Data in this exercise >>
◆ ◆ ◆ ◆

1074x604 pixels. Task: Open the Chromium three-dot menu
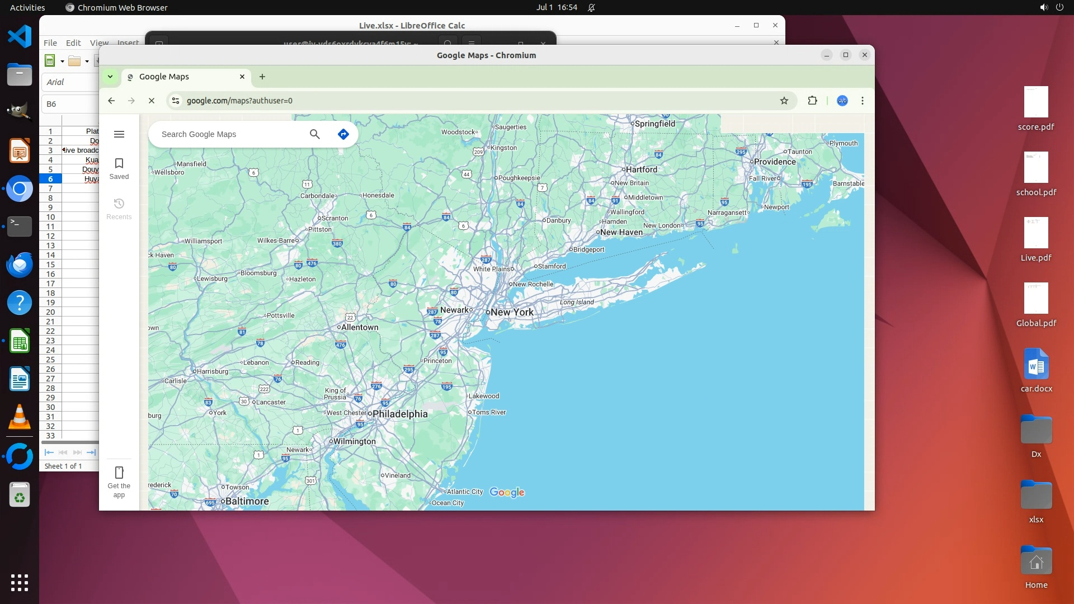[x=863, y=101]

◆ ◆ ◆ ◆

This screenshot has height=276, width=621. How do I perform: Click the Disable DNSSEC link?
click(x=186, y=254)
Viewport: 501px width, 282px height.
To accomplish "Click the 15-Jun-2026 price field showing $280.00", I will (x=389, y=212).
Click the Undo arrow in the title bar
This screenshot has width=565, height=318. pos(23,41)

◆ ◆ ◆ ◆

Given task >> Copy the material between the line holding "Viewport: 501px width, 282px height." and the line holding "This screenshot has width=565, height=318.", inclusive, reproducing each line without any change.

Task solution >>
Viewport: 501px width, 282px height.
To accomplish "Click the 15-Jun-2026 price field showing $280.00", I will (x=389, y=212).
Click the Undo arrow in the title bar
This screenshot has width=565, height=318. pos(23,41)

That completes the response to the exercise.